• Text block:
######
On 26 September 1873 at half past noon Prins Hendrik passed Daedalus Reef at about 7.5 km distance to the W.S.W. On the 27th the crew thought to have passed the El Ikhwa Islands (a.k.a. Brothers Islands) on a course 6–7 miles E.N.E. of them. Suddenly, at quarter past one in the morning, the first and fourth officer, who were on guard, then suddenly reported these islands in front. Immediately the rudder was turned to port, and the engines were ordered to be reversed. Nevertheless, the port-side of the ship scratched the islands. The engines were then put forward again, and the valves between the bulkheads were opened so all pumps could be used to pump out water.

Some minutes later the carpenter and fourth officer reported a meter of water in the hold near the bow. The valves between the bulkheads were now closed, and attempt were made to stop the leak. Meanwhile, course was set W.S.W. for the Egyptian coast. Immediately the boats were readied and provisioned. When the water in the ship continued to rise, a council was held. At ten o'clock six boats were lowered with passengers and crew, and ordered to make for El Qoseir (Kosseir). The passengers were 18 adults and 6 children, as well as 74 returning soldiers.
######
• Dataset records:
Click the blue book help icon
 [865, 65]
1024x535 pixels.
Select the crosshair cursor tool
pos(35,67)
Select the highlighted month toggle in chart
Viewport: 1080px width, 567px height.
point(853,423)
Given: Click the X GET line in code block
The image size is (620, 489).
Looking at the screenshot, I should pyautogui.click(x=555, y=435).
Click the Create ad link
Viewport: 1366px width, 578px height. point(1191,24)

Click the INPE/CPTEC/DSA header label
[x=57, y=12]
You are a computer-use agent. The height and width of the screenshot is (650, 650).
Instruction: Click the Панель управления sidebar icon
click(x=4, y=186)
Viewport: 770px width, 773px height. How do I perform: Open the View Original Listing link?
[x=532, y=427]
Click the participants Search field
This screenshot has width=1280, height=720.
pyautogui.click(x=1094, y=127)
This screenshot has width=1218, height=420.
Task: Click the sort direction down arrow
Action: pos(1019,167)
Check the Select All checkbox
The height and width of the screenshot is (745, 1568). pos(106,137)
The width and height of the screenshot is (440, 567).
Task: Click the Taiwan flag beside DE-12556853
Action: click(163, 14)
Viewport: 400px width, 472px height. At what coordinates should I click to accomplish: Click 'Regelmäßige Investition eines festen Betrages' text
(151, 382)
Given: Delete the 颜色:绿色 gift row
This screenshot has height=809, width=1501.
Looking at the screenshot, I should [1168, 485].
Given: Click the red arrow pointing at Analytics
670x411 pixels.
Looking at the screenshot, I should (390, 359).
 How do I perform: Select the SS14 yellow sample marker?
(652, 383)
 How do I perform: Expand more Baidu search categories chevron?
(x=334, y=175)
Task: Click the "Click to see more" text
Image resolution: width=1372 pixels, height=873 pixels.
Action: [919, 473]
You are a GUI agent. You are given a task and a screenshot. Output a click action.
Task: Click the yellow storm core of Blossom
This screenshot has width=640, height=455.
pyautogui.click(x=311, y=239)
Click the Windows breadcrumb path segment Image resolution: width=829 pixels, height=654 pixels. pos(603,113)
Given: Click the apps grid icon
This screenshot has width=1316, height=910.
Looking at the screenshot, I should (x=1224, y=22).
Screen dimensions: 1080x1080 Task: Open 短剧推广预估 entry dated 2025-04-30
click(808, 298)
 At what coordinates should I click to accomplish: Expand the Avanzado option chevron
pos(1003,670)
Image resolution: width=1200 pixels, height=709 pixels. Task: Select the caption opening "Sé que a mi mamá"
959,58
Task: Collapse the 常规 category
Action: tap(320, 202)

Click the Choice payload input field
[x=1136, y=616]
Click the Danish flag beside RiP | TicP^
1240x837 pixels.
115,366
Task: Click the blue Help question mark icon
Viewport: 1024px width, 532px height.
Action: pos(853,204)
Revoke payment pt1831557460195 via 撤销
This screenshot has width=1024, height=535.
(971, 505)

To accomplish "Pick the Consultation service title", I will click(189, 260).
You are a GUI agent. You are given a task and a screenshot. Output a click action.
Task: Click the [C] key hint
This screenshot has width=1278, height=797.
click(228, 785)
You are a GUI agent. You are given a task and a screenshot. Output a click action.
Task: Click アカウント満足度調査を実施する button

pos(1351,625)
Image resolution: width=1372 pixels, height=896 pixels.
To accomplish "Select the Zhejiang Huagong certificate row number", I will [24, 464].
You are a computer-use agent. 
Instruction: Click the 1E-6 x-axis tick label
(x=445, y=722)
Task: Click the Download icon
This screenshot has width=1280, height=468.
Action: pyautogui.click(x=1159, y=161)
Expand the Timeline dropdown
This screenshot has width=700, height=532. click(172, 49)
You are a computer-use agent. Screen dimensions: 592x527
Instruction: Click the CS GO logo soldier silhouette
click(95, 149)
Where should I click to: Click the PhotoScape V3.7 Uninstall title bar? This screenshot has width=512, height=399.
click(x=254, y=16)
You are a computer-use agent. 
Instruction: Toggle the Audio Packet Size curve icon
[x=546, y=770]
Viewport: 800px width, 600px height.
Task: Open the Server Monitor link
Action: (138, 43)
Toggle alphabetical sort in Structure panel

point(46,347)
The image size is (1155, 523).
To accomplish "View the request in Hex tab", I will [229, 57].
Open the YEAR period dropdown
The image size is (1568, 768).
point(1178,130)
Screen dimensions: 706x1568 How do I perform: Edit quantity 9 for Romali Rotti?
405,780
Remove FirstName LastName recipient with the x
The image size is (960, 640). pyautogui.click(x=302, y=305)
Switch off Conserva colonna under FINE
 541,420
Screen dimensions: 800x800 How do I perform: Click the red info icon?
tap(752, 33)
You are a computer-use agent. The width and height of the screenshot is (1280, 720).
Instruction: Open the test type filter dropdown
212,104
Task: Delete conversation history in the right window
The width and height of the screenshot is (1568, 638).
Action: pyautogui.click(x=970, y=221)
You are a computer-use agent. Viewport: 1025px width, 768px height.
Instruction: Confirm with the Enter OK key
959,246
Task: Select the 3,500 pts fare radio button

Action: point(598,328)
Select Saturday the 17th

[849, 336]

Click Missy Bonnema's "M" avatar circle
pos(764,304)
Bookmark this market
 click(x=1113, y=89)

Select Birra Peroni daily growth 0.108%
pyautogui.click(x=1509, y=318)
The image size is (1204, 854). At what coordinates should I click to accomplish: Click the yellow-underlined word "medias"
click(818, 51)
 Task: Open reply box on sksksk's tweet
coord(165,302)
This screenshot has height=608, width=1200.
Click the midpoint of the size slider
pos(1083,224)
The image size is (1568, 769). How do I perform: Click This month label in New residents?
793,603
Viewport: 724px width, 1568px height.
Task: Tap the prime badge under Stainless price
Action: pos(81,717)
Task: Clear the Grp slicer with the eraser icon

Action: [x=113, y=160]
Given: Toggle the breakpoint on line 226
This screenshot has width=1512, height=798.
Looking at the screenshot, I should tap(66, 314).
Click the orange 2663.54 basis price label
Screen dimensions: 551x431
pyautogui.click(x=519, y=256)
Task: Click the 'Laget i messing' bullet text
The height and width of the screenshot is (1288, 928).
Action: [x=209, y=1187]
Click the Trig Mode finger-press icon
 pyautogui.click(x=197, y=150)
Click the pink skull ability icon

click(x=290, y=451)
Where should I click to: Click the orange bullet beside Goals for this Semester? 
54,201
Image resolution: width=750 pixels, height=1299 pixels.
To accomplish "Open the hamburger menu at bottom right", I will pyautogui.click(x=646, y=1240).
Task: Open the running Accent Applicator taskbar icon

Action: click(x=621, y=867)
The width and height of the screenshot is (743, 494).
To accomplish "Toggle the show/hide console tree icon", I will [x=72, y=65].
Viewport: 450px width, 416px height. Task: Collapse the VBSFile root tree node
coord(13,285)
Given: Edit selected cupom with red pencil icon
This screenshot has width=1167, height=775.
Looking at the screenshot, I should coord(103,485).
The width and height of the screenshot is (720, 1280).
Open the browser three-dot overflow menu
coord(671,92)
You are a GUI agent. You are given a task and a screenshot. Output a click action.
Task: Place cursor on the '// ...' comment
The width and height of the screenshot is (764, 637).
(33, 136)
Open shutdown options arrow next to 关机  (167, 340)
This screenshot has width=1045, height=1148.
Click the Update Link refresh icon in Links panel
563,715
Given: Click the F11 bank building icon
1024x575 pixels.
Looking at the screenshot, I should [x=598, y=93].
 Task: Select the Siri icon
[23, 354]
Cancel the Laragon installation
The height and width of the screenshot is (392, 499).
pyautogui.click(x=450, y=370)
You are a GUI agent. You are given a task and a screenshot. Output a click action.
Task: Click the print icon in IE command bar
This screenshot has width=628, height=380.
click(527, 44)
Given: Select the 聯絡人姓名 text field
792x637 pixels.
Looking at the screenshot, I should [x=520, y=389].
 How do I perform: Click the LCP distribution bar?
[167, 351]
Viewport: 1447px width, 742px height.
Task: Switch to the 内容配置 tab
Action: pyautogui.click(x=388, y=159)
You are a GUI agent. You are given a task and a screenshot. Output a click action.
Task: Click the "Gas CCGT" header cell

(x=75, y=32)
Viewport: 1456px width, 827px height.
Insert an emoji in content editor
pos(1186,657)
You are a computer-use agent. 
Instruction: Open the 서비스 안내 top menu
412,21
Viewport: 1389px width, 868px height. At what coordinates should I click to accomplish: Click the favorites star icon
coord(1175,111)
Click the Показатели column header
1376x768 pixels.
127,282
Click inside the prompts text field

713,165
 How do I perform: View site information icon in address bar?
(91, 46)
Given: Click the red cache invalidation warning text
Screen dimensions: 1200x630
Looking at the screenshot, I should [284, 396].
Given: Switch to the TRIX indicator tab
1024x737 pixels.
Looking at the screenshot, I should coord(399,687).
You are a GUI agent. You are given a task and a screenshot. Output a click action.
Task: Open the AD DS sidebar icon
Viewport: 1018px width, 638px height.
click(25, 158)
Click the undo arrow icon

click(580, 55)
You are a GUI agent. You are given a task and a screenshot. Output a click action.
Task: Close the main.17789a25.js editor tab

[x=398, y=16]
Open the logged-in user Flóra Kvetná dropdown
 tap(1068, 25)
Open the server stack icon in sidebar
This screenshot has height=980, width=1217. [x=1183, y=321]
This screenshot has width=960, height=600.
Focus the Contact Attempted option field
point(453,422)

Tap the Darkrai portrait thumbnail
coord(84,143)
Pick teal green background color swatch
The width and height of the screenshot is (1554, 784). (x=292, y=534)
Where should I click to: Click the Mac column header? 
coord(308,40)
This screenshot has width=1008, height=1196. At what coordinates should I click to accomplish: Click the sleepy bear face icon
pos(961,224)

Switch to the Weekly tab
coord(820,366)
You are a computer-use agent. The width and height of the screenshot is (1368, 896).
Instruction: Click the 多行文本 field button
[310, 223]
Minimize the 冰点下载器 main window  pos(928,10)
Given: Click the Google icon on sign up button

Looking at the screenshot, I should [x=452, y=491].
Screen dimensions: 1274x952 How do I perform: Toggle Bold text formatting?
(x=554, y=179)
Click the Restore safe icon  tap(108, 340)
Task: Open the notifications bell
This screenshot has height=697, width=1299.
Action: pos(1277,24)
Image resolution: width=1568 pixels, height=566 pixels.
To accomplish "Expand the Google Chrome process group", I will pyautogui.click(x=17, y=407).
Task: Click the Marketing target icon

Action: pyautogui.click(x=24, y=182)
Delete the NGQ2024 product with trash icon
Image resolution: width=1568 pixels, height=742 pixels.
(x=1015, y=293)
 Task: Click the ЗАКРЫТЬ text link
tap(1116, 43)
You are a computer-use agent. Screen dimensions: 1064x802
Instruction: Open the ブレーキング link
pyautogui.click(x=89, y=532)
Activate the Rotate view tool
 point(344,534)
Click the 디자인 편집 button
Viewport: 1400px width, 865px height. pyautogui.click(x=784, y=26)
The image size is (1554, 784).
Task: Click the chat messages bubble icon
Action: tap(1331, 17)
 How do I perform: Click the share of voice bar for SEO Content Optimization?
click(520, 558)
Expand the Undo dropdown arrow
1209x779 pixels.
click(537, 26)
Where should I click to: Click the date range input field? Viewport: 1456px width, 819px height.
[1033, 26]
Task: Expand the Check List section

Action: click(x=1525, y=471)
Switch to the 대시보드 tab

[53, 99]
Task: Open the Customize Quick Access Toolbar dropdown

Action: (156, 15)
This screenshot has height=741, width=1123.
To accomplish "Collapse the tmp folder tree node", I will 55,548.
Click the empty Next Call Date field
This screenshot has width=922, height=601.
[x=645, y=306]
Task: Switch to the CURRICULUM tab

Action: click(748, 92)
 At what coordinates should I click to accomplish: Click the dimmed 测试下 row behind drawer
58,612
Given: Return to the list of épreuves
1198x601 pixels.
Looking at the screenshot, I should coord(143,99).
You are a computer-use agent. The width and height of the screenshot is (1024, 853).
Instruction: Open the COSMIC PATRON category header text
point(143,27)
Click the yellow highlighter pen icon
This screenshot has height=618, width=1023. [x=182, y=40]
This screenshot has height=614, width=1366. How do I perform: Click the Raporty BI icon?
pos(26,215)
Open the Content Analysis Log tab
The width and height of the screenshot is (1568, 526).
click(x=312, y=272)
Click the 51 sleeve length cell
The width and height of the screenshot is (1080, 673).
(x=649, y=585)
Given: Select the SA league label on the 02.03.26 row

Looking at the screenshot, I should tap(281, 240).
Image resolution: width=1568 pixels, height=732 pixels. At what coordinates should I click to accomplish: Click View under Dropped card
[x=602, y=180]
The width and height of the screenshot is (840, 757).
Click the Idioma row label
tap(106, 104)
######
• Work required: Which times of day does the account of the Prins Hendrik mention? These records have no connection to the account of the Prins Hendrik.

• Response area:
- half past noon
- quarter past one in the morning
- ten o'clock